In the same ball field as the flickers were a bunch of magpies. Except for the dipper (whose eyelids are famously white), can you tell me the color of its palpebrae? But I haveta say, I’m really starting to get into this matter of learning the colors of birds’ eyelids. The avian palpebra is destined to be the next big thing in hardcore ID for the serious field birder-you heard it here first. But we’re come to our senses, thanks to Jon and Kimball’s book, and ID’ing warblers from below is now de rigueur for birders. Remember when the Dunn and Garrett warbler guide came out? (And can you believe it’s been almost a quarter century?) Many of us, I think it’s fair to say, were just a bit incredulous about those plates showing warbler after warbler in up-the-undertail poses we’d dismissed as more-or-less useless for real birding applications. I’m working up the manuscript right now: “On the spectral reflectance of the palpebrae of the HY backcross ♂ Northern Flicker, Colaptes auratus cafer x C. So, the Northern Flicker, at least in the case of the hatch-year backcross male, has gray eyelids. Hoping to document the bird vocalizing, I made a video (with a fall field cricket, Gryllus pennsylvanicus, singing in the background): Do Yellow-shafted and Red-shafted flickers differ in their vocalizations? And, if they do, what about their hybrid progeny? I heard the bird call, and that got me to thinking about something I’d discussed a while back with flicker fanatic Steve Shunk. Differences in plumage colour can easily. I wouldn’t call this an “FI” (first-generation) hybrid, but maybe it had a Yellow-shafted grandparent (making it an “F2”) or great grandparent (“F3”)? Discerning flicker backcrosses, like documenting flickers sticking out their tongues, is one of those things we’re doing a lot more of in this age of digital birding. Unlike other woodpeckers, the flicker spends most of its time foraging on the ground (Wiebe and Moore 2008).

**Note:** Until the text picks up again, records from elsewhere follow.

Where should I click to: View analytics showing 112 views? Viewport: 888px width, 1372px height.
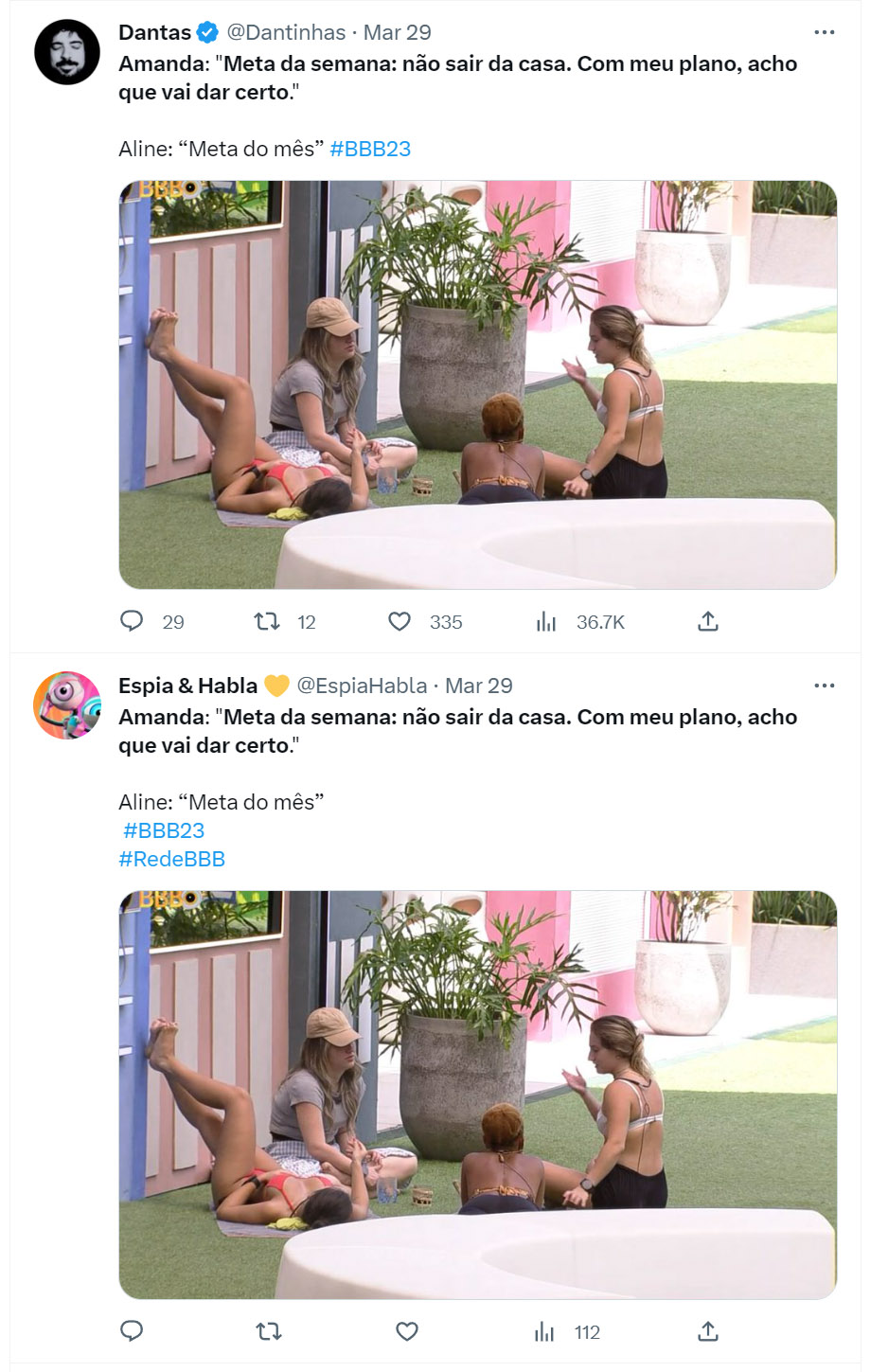(567, 1332)
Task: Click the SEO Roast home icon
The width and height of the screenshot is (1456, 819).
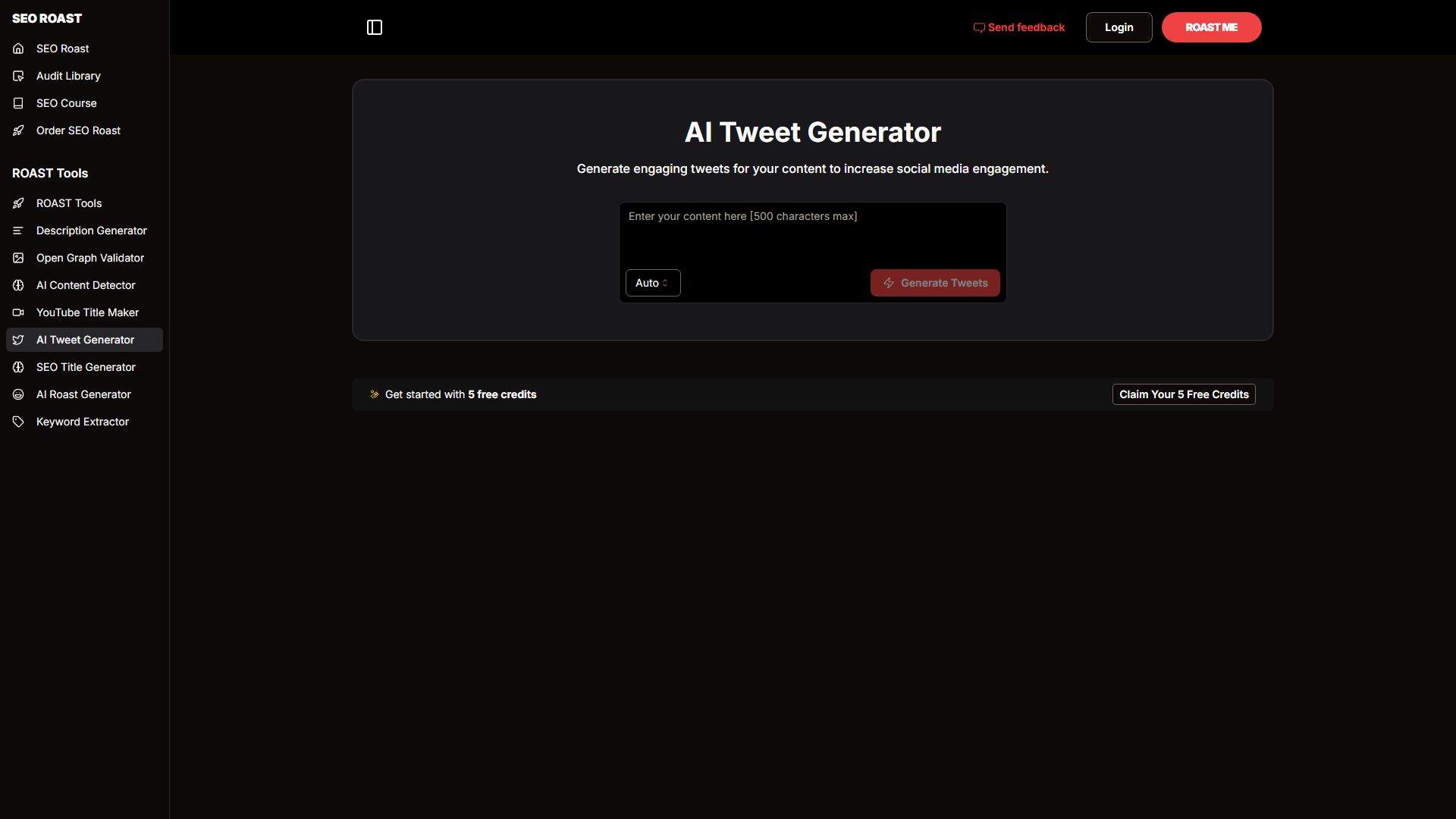Action: (x=18, y=48)
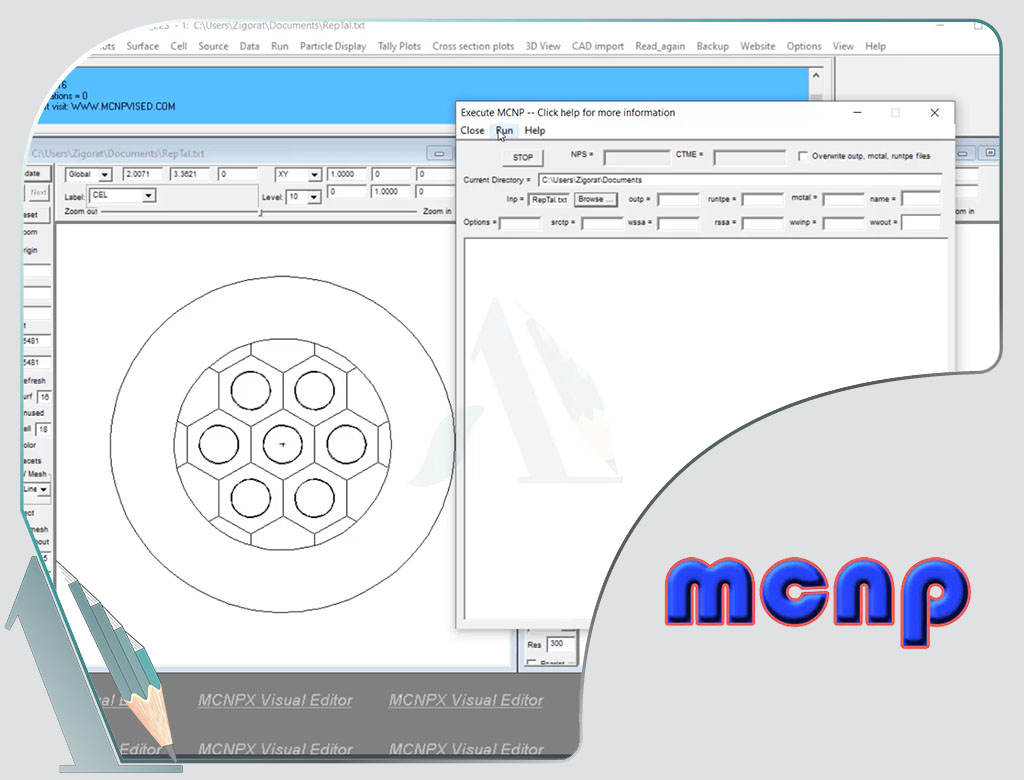Click the outp file name field
Viewport: 1024px width, 780px height.
coord(677,199)
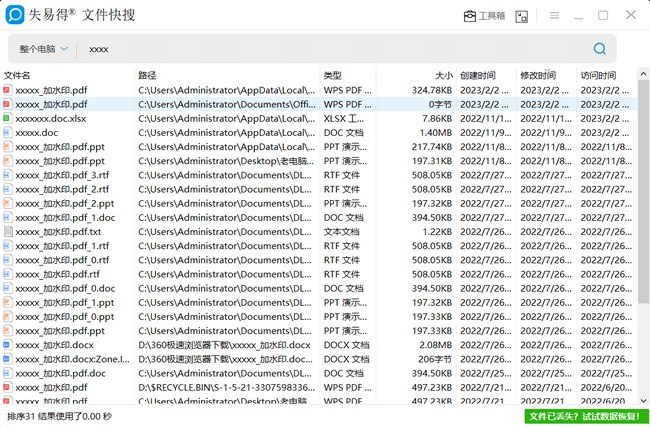This screenshot has width=650, height=428.
Task: Click the scrollbar down arrow
Action: (x=643, y=401)
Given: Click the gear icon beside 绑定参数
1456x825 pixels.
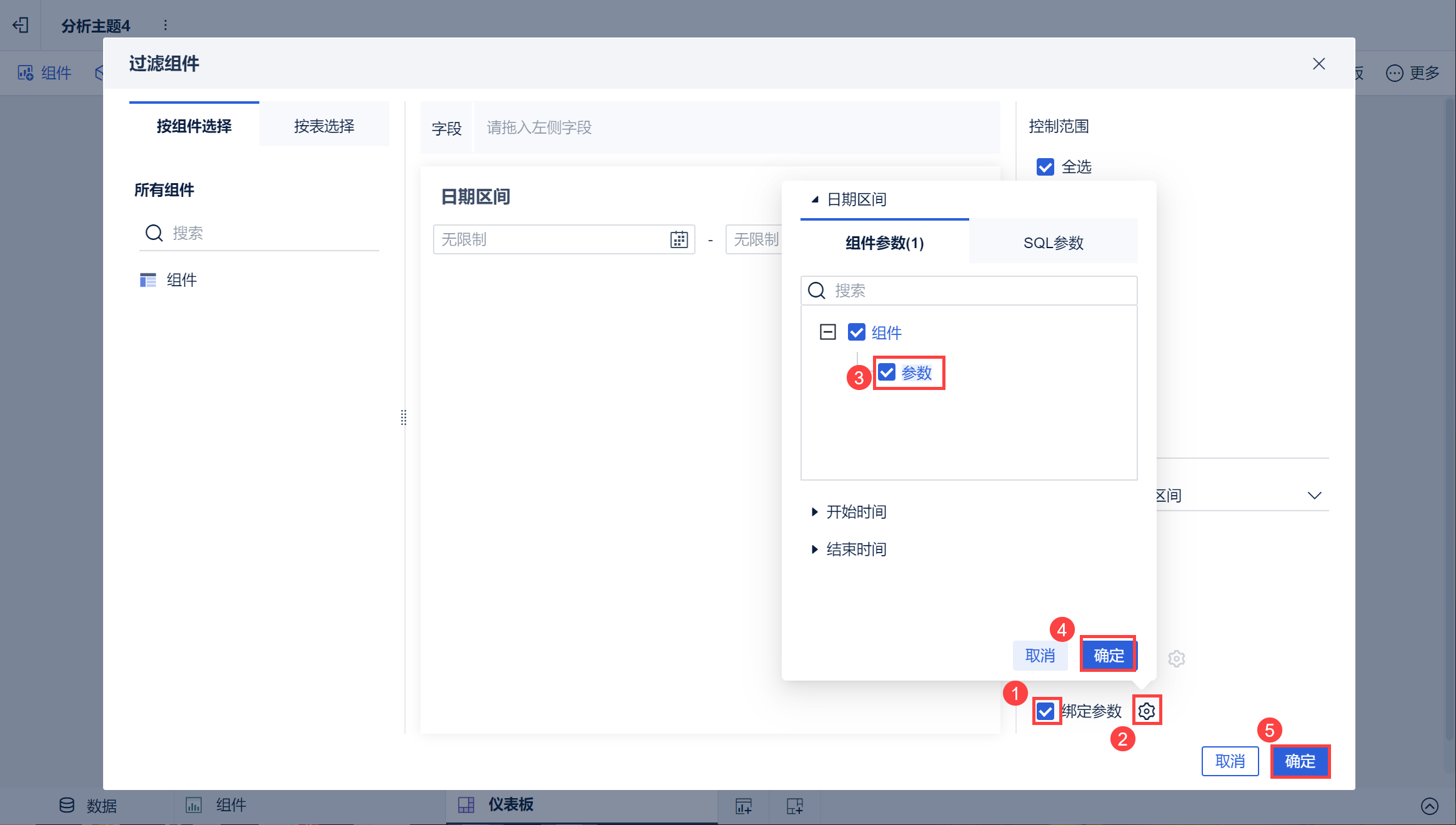Looking at the screenshot, I should coord(1146,711).
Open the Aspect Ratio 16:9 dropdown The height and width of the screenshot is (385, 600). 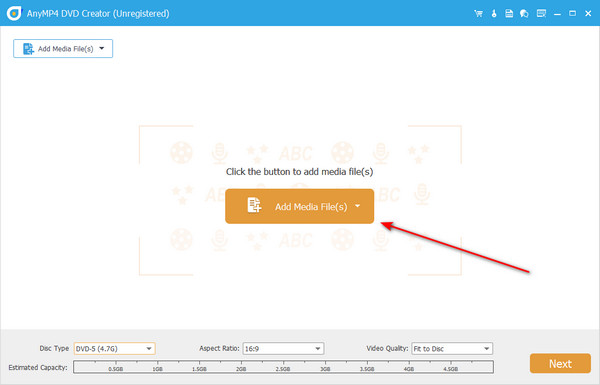(283, 349)
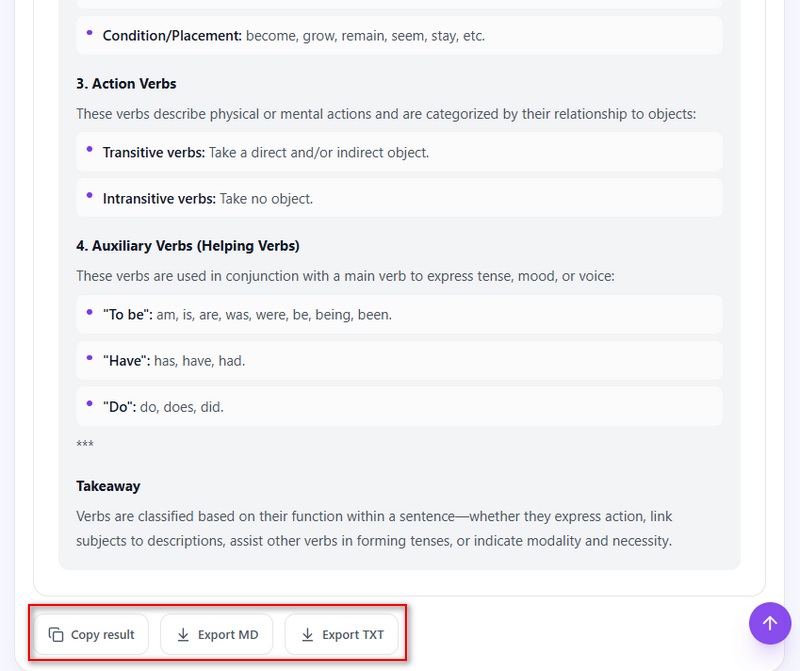Image resolution: width=800 pixels, height=671 pixels.
Task: Click the Takeaway heading
Action: coord(108,486)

See those couple of strands of reddish on the nape? Those are indicative of Yellow-shafted ancestry. These birds are simply searching for a place to call home and you can help provide them with such a place. Problems can arise in places you wouldn’t normally expect them, like heavily wooded areas where these birds appear to have an adequate supply of trees and snags (standing dead trees). I don’t think it’s a Red-shafted Flicker after all. Red-bellied woodpeckers, and the Northern Flicker. There’s something else about this flicker. I’m sure I’ve seen tens of thousands of flickers over the years, but this is the first time I ever saw one stick its tongue out in the manner recorded here. with a bird, any bird, even a very ordinary bird, especially an ordinary bird, more often than not yields a delectable discovery like this one. But there’s a bigger lesson here: A bit of Q. I clicked the clicky button on my camera at precisely the instant this woodpecker stuck out its tongue.
#WOODPECKER FLICKER HOW TO#
What was that again about flicker tongues? In the last installment of How to Know the Birds, we looked at the avian eyelid, so I suppose it was inevitable that there would follow this appreciation of the avian tongue.